In what is likely to become a legal marathon, four gay
and lesbian couples stood together on the steps of the
Miami federal courthouse Wednesday to start their
challenge to U.S. and Florida laws that stop them from
getting married.
The couples filed what could be the first lawsuit
against the Defense of Marriage Act passed by Congress
in 1996 and adopted in some form by 38 states,
including Florida. They argue that the U.S. and
Florida laws violate constitutional rights of due
process, privacy and liberty by treating them as
"second-class citizens".
They want the same legal protections afforded to
married heterosexual couples - in life as well as
death.
"We're not asking for our rights, we're demanding
them," said Cynthia Pasco of South Miami-Dade County,
standing with her partner, Erika Van der Dijs. "We're
no different from any other American couple."

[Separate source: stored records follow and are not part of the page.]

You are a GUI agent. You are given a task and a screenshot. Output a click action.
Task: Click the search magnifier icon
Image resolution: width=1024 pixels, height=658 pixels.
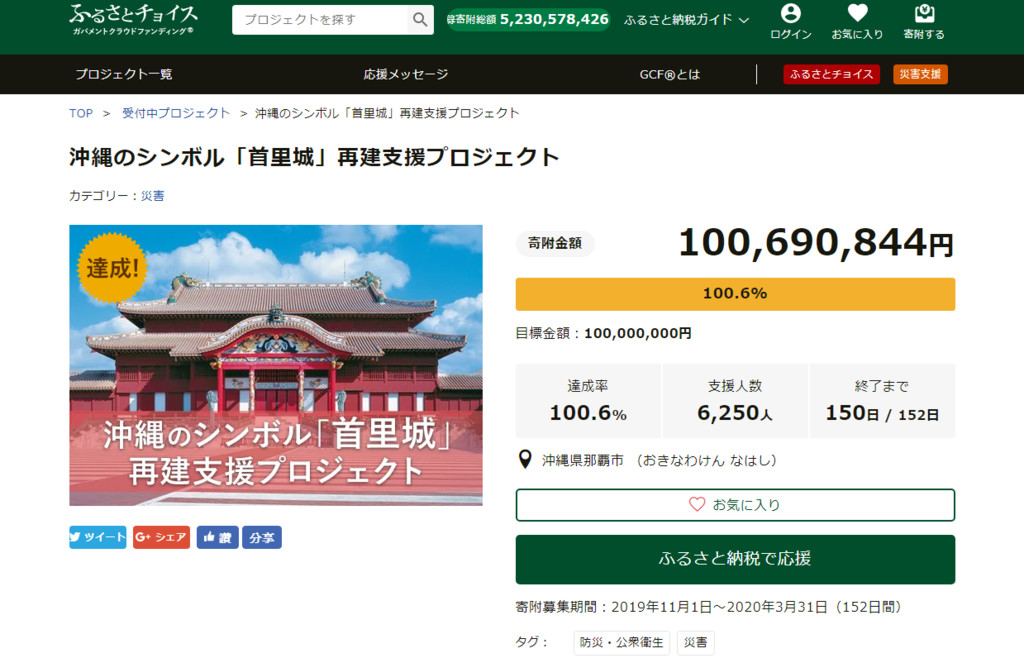[420, 20]
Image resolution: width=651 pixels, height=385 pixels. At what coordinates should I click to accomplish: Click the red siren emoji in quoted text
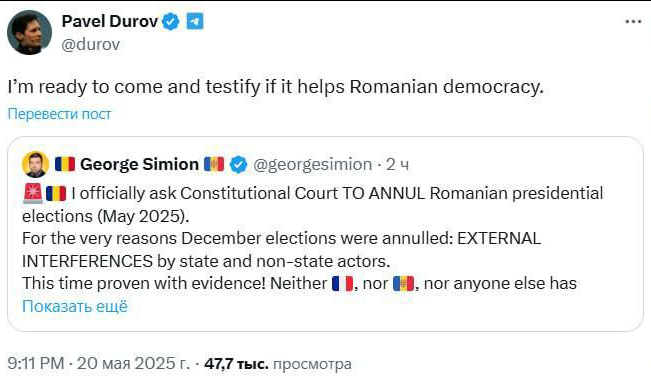[x=33, y=193]
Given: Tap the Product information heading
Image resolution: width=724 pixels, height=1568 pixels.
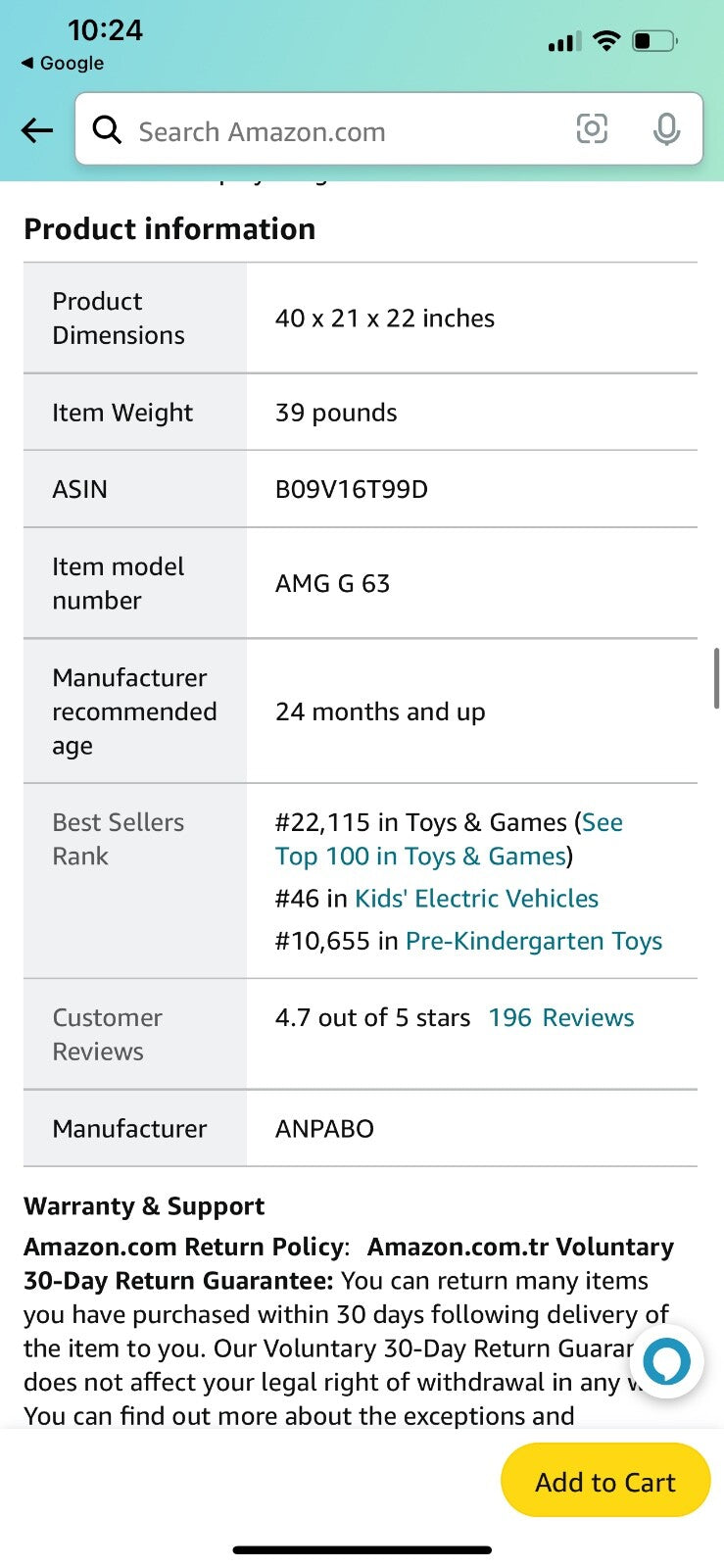Looking at the screenshot, I should [169, 229].
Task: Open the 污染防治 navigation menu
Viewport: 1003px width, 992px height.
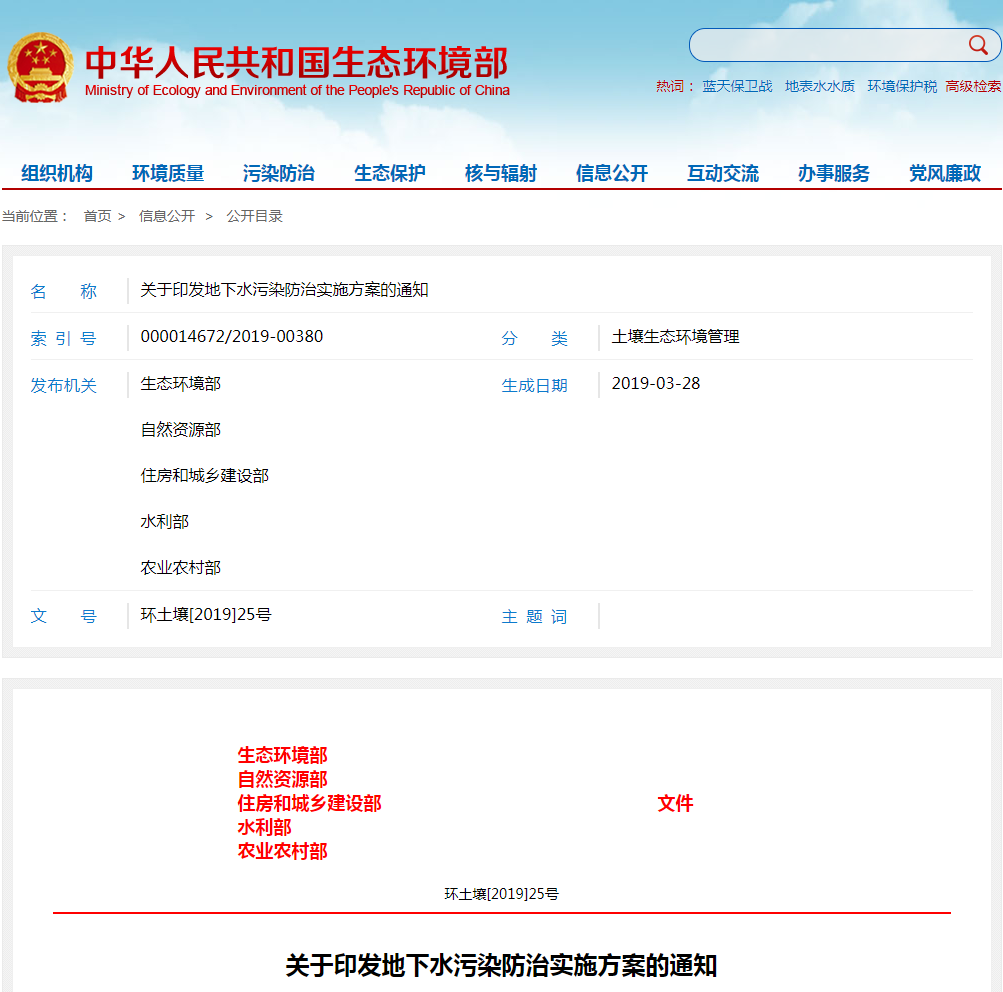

Their suit pushes Florida further into the national
spotlight on same-sex marriage, which has emerged as a
political litmus-test issue from California to
Massachusetts. Gay and lesbian couples have joined
legal battles to overturn same-sex legal bans in a
half-dozen states - emboldened by the U.S. Supreme
Court's watershed 2003 decision that struck down state
sodomy laws as demeaning to homosexuals.
TEXAS CASE
In a 6-3 vote in a Texas sodomy case, the high court
ruled that the government had no authority to regulate
the sexual behavior of "consenting adults acting in
private". In response to the majority opinion,
Justice Antonin Scalia issued a scathing dissent,
saying it threatens a "massive disruption of the
current social order". But gays and lesbians
perceived that decision - and Scalia's rhetoric - as
the first real opportunity to challenge Defense of
Marriage Acts across the country.
The federal law defines marriage as "only a legal
union between one man and one woman as husband and
wife, and the word 'spouse' refers only to a person of
the opposite sex who is a husband or a wife". It
requires states with such a law to reject civil
marriages allowed in other states.
Miami lawyer Ellis Rubin, who filed the federal suit
on behalf of the four gay and lesbian couples, said:
"I wanted to come into federal court and test this
1996 law. No one has ever challenged it before."
OUTLOOK FOR LAWSUIT
Legal experts say the federal suit - along with state
complaints filed in Fort Lauderdale, Key West and
other cities nationwide - will face a difficult, if
not impossible, journey in the courts.
Constitutional-law scholar Susan Low Bloch, a
professor at Georgetown University Law School, said
the federal suit may not be winnable.
"I think that states may have some justification for
denying those rights," she said. "States could say
there is a government interest in the traditional
nuclear family of a [heterosexual] man, woman and
children because it has been historically recognized
by society and they want to maintain that."
The four couples sought out Rubin to file their
federal case after they had learned about his state
complaint in Fort Lauderdale earlier this year. Denied
marriage licenses in Miami-Dade, they sued Clerk of
the Circuit and County Courts Harvey Ruvin, Florida
Gov. Jeb Bush and state Attorney General Charles Crist
and U.S. Attorney General John Ashcroft.
"We've always wanted to legally marry," said Michael
Solis of North Miami Beach. His partner, Jesus
Carabeo, added: "I think we should have the same
rights as anyone else. . . . It's long overdue."